Data supplied below:

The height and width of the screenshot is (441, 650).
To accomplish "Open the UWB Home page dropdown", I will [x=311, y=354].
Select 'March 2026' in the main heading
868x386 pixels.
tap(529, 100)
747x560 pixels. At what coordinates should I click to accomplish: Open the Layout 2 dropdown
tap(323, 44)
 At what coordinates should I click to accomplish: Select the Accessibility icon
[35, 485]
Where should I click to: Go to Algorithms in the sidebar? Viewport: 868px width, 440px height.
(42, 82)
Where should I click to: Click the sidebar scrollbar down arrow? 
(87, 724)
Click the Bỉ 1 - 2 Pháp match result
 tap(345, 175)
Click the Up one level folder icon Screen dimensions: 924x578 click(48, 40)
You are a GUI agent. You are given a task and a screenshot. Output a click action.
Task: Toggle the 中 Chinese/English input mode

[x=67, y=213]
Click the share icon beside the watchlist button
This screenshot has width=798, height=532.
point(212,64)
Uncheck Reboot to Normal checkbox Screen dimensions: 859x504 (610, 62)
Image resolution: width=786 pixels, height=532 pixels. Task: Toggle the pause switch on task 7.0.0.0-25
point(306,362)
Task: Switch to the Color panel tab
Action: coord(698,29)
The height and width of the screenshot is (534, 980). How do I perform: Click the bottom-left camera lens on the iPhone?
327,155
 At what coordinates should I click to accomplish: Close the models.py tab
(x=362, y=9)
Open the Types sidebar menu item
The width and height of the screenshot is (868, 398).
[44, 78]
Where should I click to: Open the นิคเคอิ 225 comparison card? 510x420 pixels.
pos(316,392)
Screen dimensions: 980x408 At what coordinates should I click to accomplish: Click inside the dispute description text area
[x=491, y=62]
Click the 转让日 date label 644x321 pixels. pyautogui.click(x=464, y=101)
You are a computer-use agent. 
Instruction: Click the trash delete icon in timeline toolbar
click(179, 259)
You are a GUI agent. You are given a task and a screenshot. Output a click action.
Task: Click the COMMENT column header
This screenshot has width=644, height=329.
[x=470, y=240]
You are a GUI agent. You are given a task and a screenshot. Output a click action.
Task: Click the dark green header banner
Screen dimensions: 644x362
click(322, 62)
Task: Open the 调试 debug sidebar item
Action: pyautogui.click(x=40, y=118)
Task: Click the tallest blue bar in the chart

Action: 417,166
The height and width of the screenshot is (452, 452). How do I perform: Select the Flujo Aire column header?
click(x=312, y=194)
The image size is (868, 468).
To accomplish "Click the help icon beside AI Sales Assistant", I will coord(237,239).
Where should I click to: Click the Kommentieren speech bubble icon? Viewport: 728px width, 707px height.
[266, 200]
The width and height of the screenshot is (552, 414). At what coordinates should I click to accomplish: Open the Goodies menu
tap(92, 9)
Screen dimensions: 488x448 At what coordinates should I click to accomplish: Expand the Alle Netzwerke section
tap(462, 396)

End of Data supplied.

● Problem requirements
Would you print exactly, and only, the lines of the data above from the line with "Click the share" through the line with "Uncheck Reboot to", inclusive?

● Expected answer
Click the share icon beside the watchlist button
This screenshot has width=798, height=532.
point(212,64)
Uncheck Reboot to Normal checkbox Screen dimensions: 859x504 (610, 62)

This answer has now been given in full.